**Dataset records**.
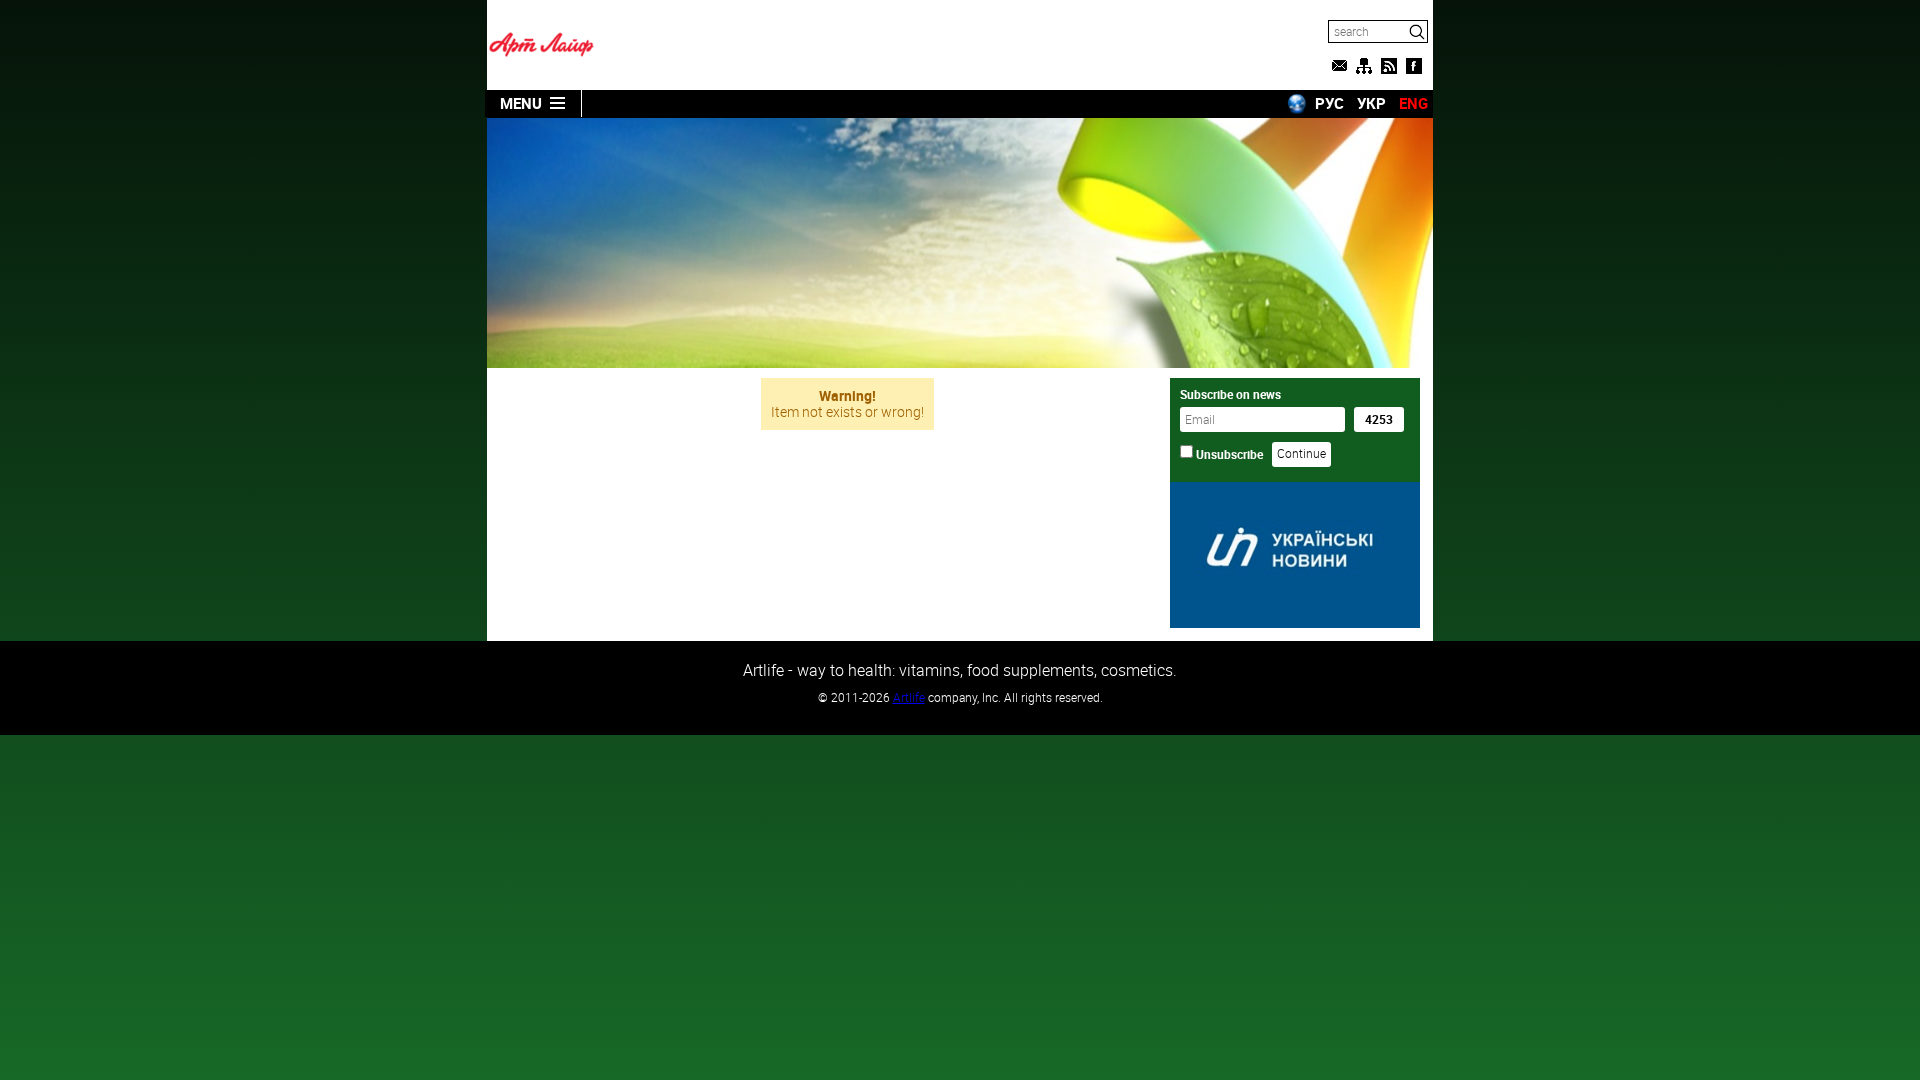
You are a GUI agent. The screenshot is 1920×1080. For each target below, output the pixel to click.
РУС (1329, 103)
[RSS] (1389, 66)
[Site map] (1364, 66)
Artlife (909, 697)
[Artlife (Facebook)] (1414, 66)
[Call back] (1339, 66)
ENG (1413, 103)
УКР (1371, 103)
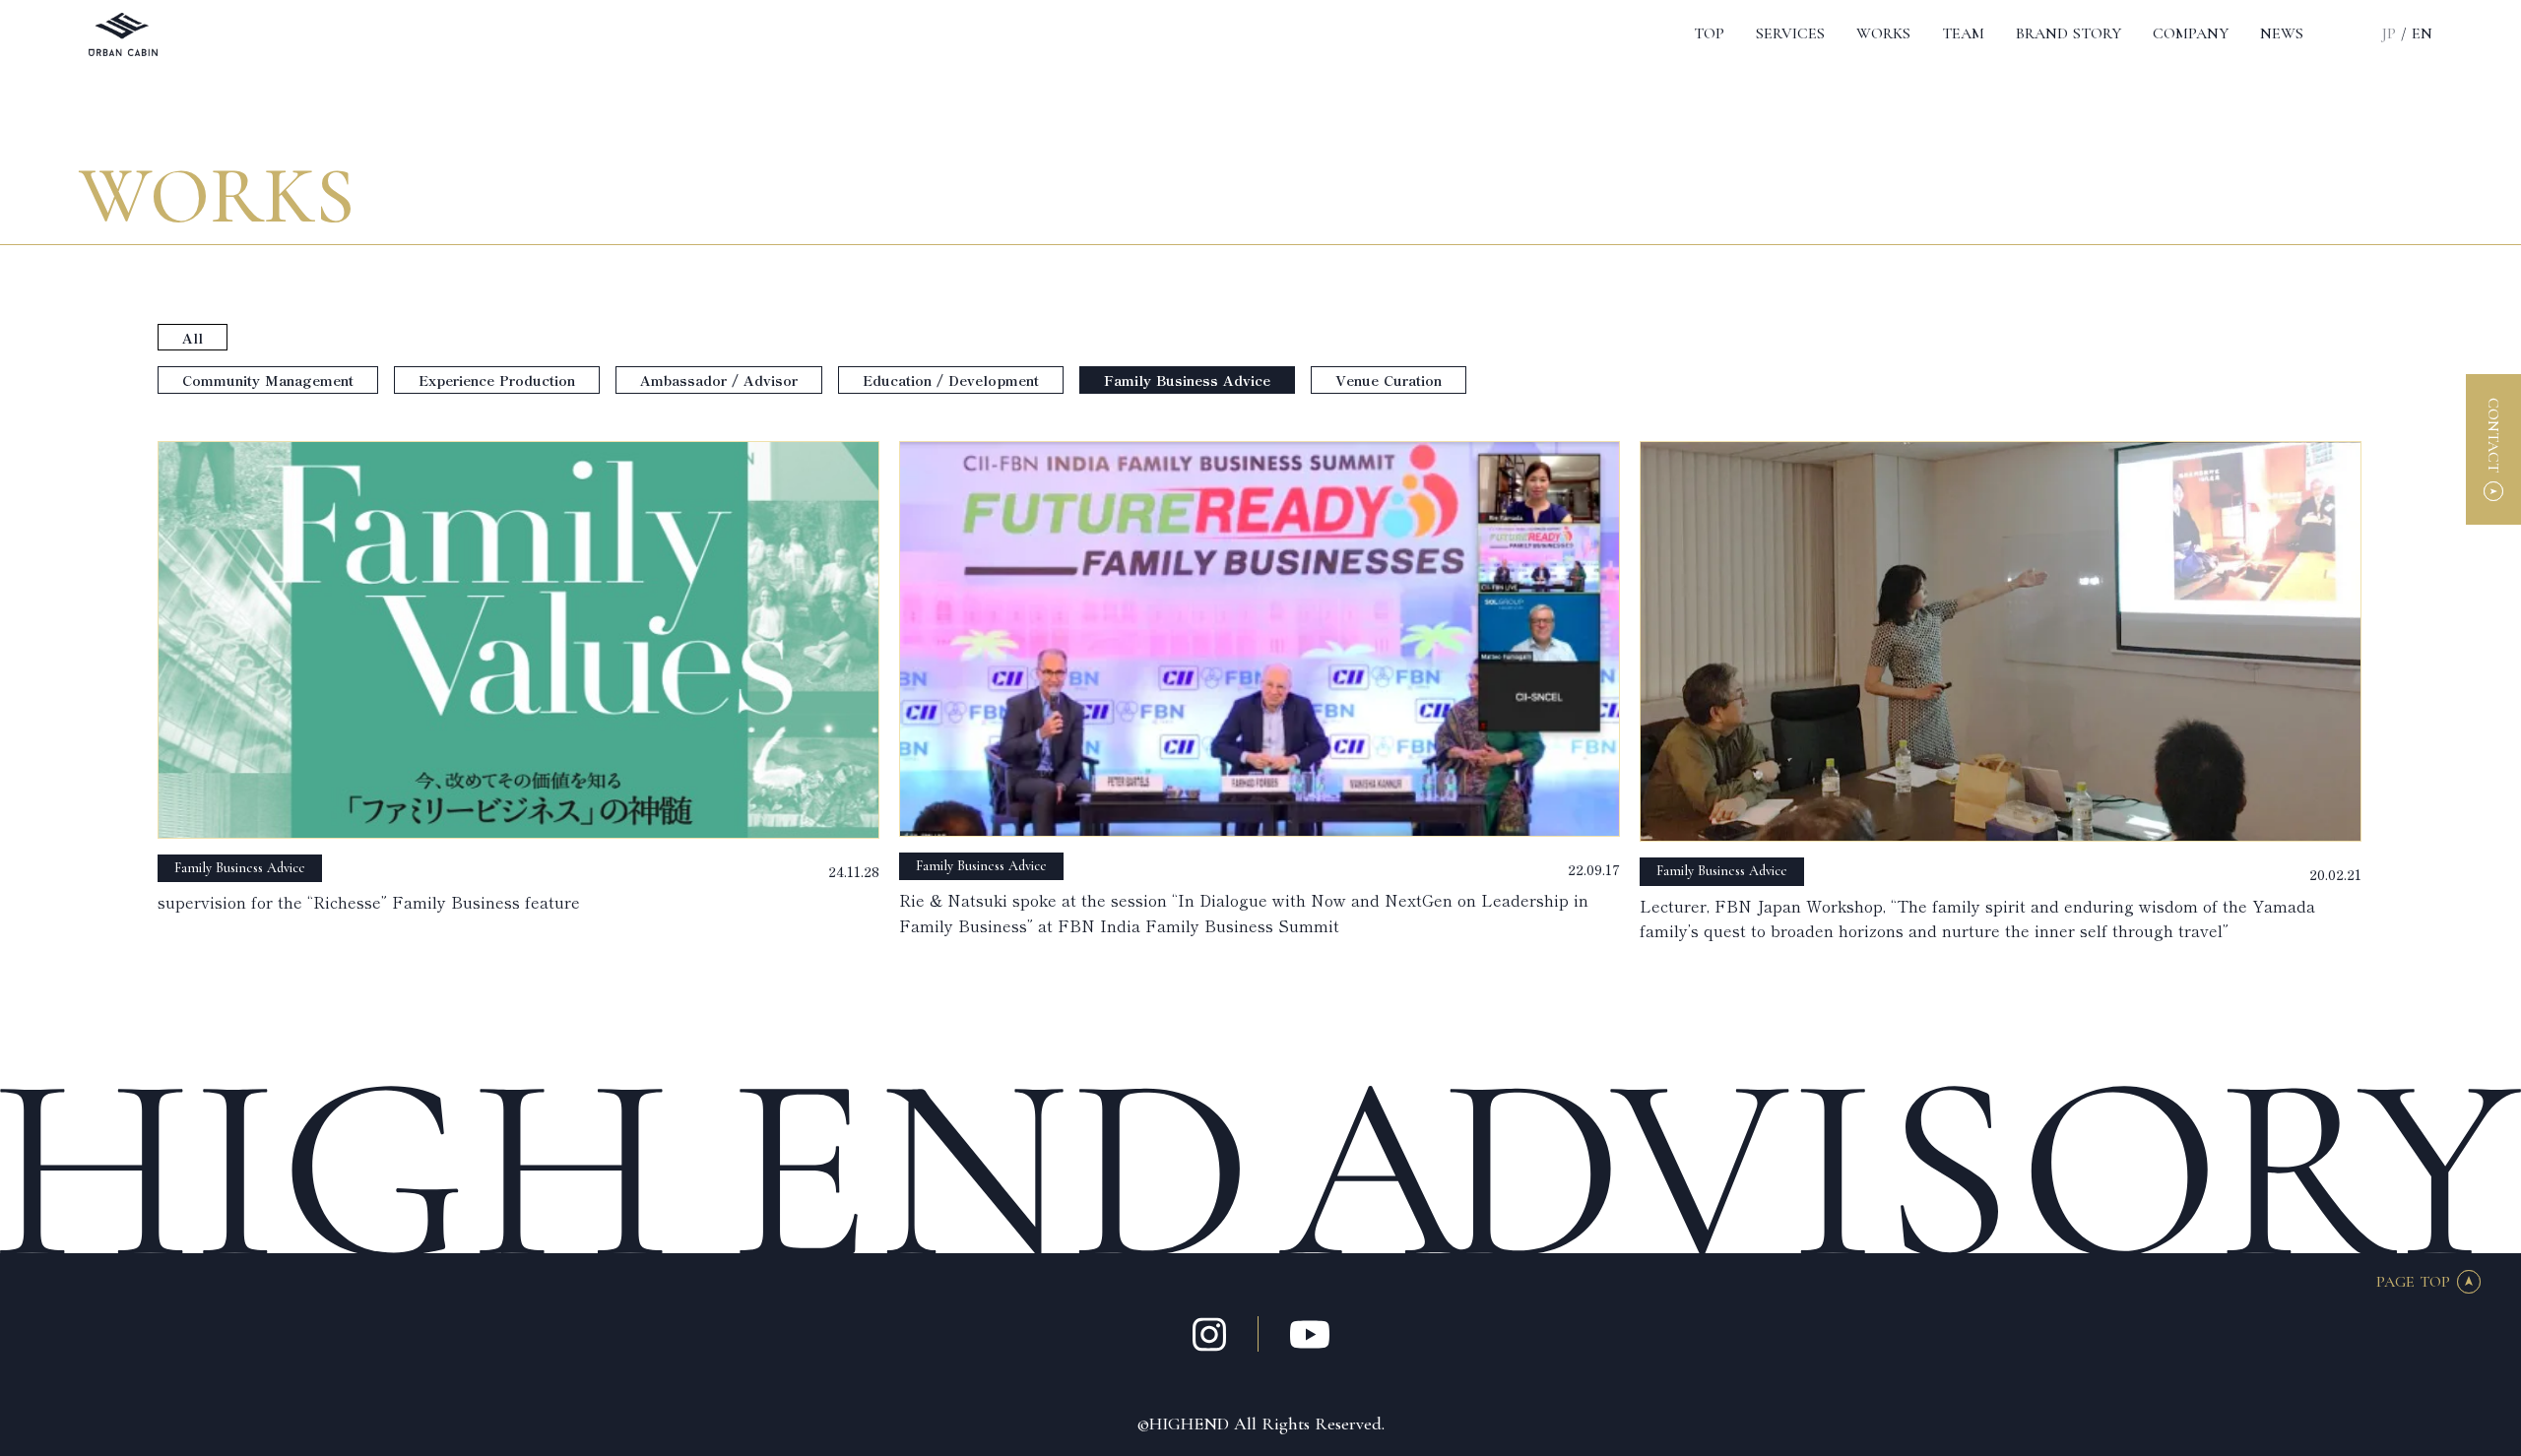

**Brief**. Exactly as written, print each entry, leaving all pictures out.

**Solution to this problem**.
You are a GUI agent. The screenshot is 1920×1080. For each target below, output the pixel to click.
РУС (1329, 103)
[RSS] (1389, 66)
[Site map] (1364, 66)
Artlife (909, 697)
[Artlife (Facebook)] (1414, 66)
[Call back] (1339, 66)
ENG (1413, 103)
УКР (1371, 103)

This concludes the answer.